You are viewing a plain text version of this content. The canonical link for it is here.

Posted to dev@cassandra.apache.org by Владимир Бухтояров <js...@mail.ru.INVALID> on 2016/10/20 15:06:04 UTC

Re[3]: Histogram error "Unable to compute ceiling for max when histogram overflowed"

I have investigated the problem and found that monitoring was serriously changed since 3.7(version when I got exception in com.codahale.metrics.servlets.MetricsServlet). Since version 3.9 it is enough to change behavior of DecayingEstimatedHistogramReservoir, the EstimatedHistogram should stay unchanged. The modification of DecayingEstimatedHistogramReservoir will be safe, because in opposite to EstimatedHistogram, the DecayingEstimatedHistogramReservoir is not used for Cassandra internal needs.
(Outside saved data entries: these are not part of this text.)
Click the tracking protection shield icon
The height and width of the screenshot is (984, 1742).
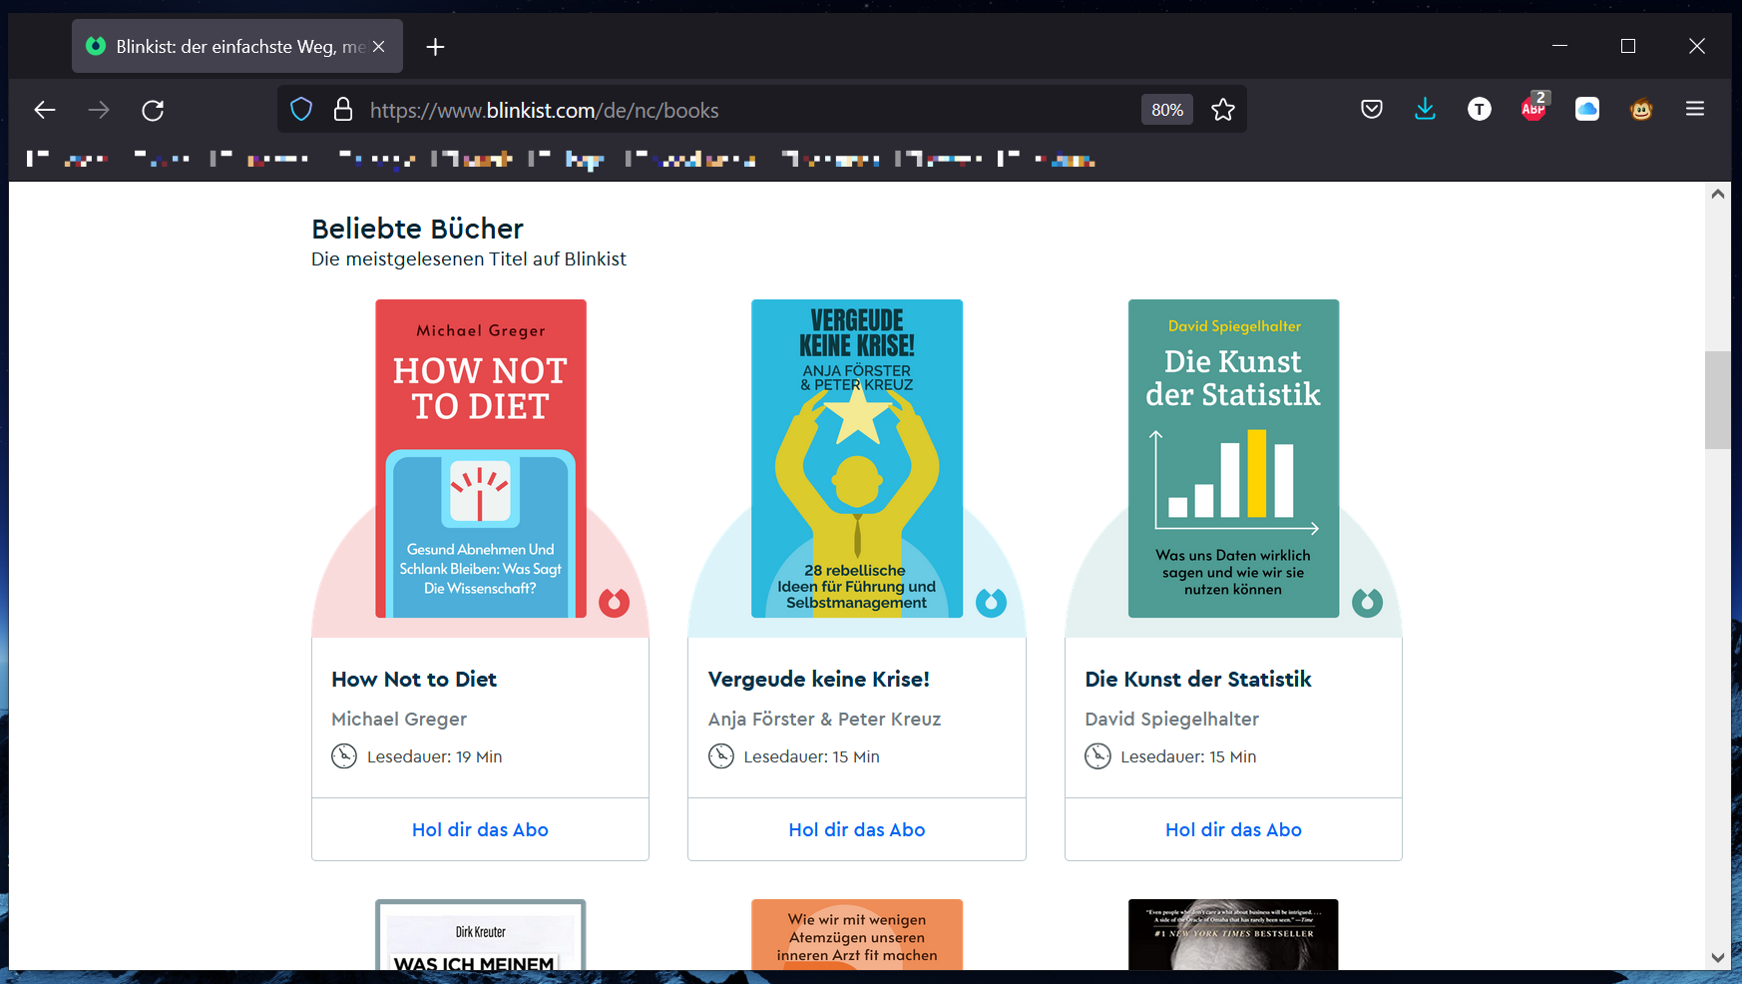[301, 110]
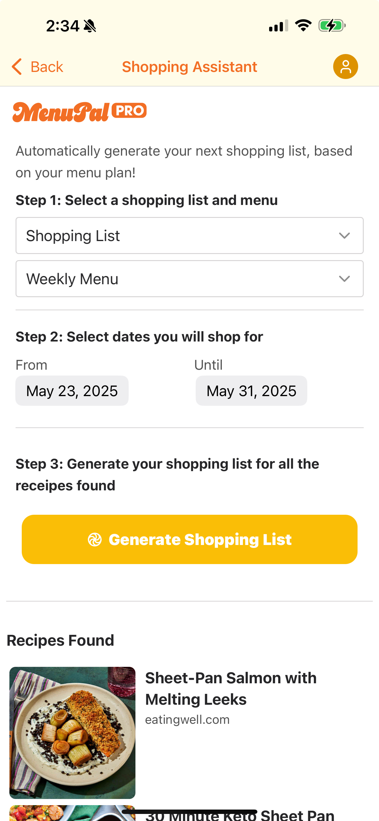Tap the MenuPal PRO logo
379x821 pixels.
(x=79, y=112)
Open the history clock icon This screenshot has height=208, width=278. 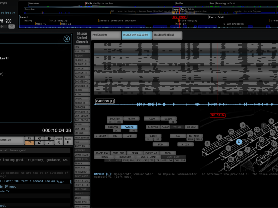(39, 138)
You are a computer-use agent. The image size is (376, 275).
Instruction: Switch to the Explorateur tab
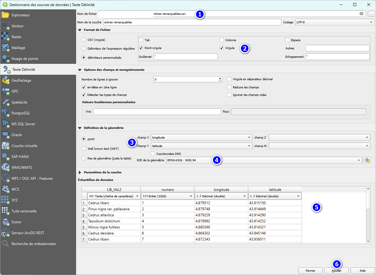21,15
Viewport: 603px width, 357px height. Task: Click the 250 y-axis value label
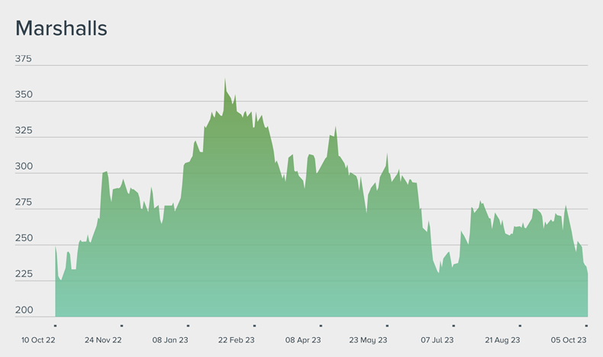pyautogui.click(x=24, y=239)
Also I found very strange resolution of  issue  CASSANDRA-12185 - the nothing done to prevent of IllegalStateException, but issue is closed. Should I reopen #12185 or deliver pull request in new issue?


Best regards,
Bukhtoyarov Vladimir
email jsecoder@mail.ru
skype live:fanat-tdd
Github: https://github.com/vladimir-bukhtoyarov
mobile +79618096798

>Среда, 19 октября 2016, 21:12 +03:00 от Владимир Бухтояров <js...@mail.ru.INVALID>:
>
>The null(zero) values of snapshot are useless for problem analysing, because it is impossible to distinguishing case when there are no events from case when events were dispatched too slow. I do not see any criminal to return  999-th percentile as 3h when histogram configured with 3h max and any latency is 4h.
>
>
>Best regards,
>Bukhtoyarov Vladimir
>email  jsecoder@mail.ru
>skype live:fanat-tdd
>Github:  https://github.com/vladimir-bukhtoyarov
>mobile  +79618096798
>
>>Среда, 19 октября 2016, 20:17 +03:00 от Ken Hancock < ken.hancock@schange.com >:
>>
>>I would suggest metrics should return null values instead of false values.
>>
>>On Wed, Oct 19, 2016 at 12:21 PM, Владимир Бухтояров <
>> jsecoder@mail.ru.invalid > wrote:
>>
>>>
>>> Hi to all,
>>>
>>> I want to fix  https://issues.apache.org/jira/browse/CASSANDRA-11063
>>> This issue is very ugly for me, because when something works slow then it
>>> is impossible to capture metrics and save it to monitoring database for
>>> future investigation. Moreover when one histogram throw exception then many
>>> metrics-exporters are unable to export metrics for whole MetricRegistry(for
>>> example MetricsServlet), so when overflow happen in one histogram then I
>>> have no history data at all.
>>>
>>> I propose to implement the following changes:
>>> 1. The DecayingEstimatedHistogramReservoir and EstimatedHistogram will
>>> return maximum trackable value instead of Long.MAX_VALUE
>>> 2. The DecayingEstimatedHistogramReservoir and EstimatedHistogram will
>>> never throw IllegalStateException, instead, it will use maximum trackable
>>> value as regular value in percentile and average calculation.
>>> 3.  If anybody want to save old behavior(prefer to crash instead of
>>> inaccurate reporting) then I can add configuration parameter to save
>>> previous behavior, moreover I can leave old behavior as default, for my
>>> needs it will be enough to have some option to avoid crashes.
>>>
>>>
>>> Best regards,
>>> Bukhtoyarov Vladimir
>>> email  jsecoder@mail.ru
>>> skype live:fanat-tdd
>>> Github:  https://github.com/vladimir-bukhtoyarov
>>>
>

Re: Re[3]: Histogram error "Unable to compute ceiling for max when histogram overflowed"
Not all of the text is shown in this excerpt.